Of course, there are times when you need to compile yourself, but most slow-
to-compile packages, such as Aeson, Lens, Servant or the aforementioned
Parsec, and many more on top of that have prebuilt binaries available when
built from community snapshots (nixpkgs/nixos). You can even pin your package
definitions to guarantee that you’re building something that will have
prebuilt versions available. New project build is usually less than a minute
or two, sometimes substantially so (anecdotally). Again, not always, but
usually.

------
dgellow
> Writing code should be comparable to writing prose. A plain text editor with
> 80-character columns should suffice. Coding should feel like writing an
> email or a novel. If instead it feels like filling out a tax return, then
> the language is poorly designed.

So this page has nice statements like those ones, but no justifications. Why
should writing code be comparable to writing prose or writing a novel? I don't
see why that would result in a better implementation.

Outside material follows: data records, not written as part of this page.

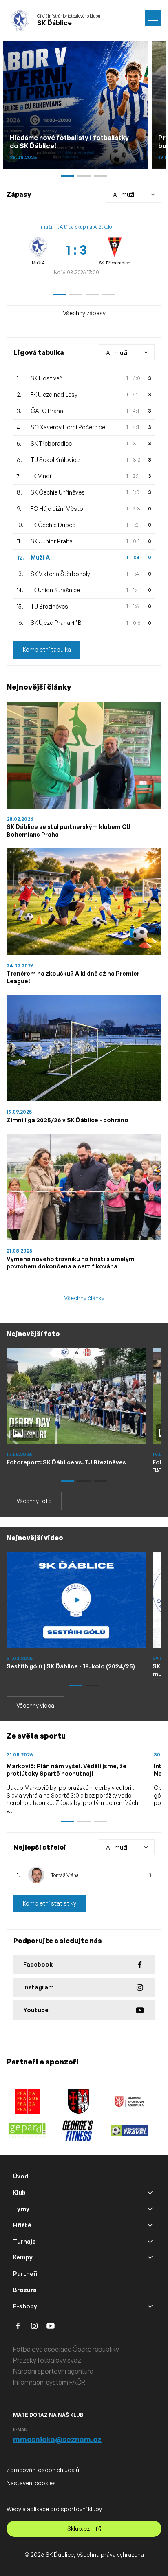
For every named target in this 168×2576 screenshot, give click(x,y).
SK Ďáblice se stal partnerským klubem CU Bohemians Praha (68, 830)
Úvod (20, 2176)
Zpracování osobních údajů (43, 2469)
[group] (76, 250)
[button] (59, 294)
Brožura (25, 2289)
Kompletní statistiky (49, 1903)
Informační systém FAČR (49, 2382)
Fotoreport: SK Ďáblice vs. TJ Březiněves (66, 1462)
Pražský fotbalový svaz (47, 2360)
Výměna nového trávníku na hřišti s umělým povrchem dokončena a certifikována (71, 1262)
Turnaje (24, 2241)
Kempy (23, 2257)
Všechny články (84, 1298)
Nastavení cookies (31, 2482)
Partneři (25, 2273)
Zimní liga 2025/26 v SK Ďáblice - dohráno (67, 1120)
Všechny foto (34, 1500)
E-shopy (25, 2306)
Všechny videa (35, 1705)
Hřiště (22, 2225)
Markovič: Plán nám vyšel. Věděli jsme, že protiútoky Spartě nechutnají (66, 1770)
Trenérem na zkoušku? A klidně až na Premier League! (73, 977)
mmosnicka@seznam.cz (57, 2439)
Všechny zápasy (84, 313)
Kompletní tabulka (47, 649)
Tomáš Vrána (65, 1875)
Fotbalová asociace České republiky (66, 2349)
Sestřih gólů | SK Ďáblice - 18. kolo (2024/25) (71, 1666)
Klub (19, 2192)
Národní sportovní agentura (53, 2371)
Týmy (21, 2208)
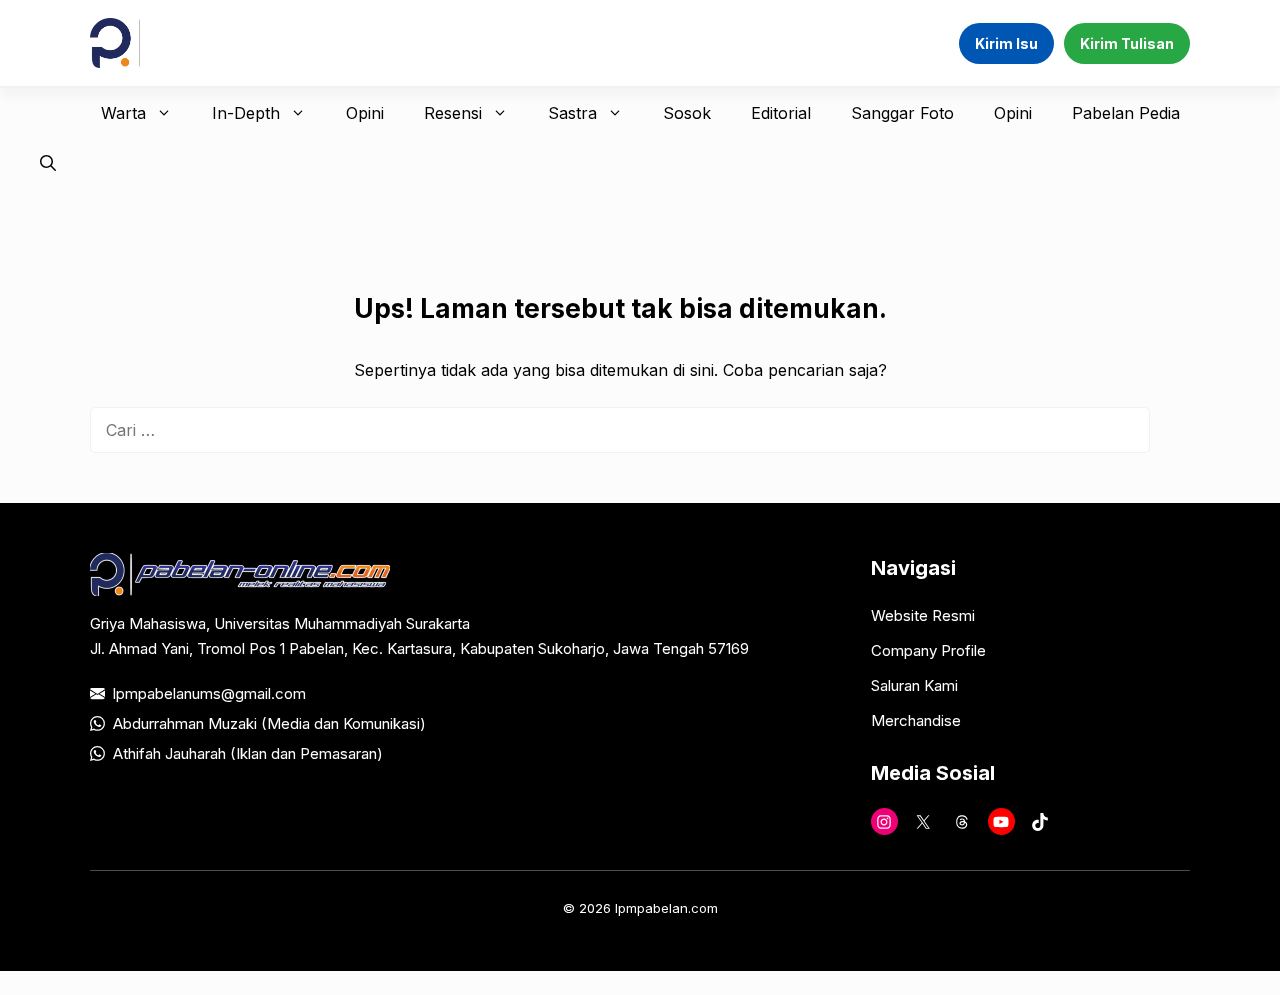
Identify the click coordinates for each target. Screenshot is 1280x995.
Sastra (572, 113)
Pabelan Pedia (1126, 113)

Prose is full of obscure and non-well defined rules that often require
subjective judgement. That's something I want to avoid when writing programs.
Program source codes are better written as clear and unambiguous as possible,
limiting potential misunderstanding whenever possible, where a person writing
prose will play with rhythm, symbolism, rhymes, atmosphere development, etc
and can use potential misunderstanding and multiple meanings to add depth to
their work.

Filling a tax return seems to be better IMHO, I don't need to develop my own
style over years and years of writing, I learn the (quite strict) rules, apply
them, anyone who also knows the rules can easily fix/extend/improve what I've
done.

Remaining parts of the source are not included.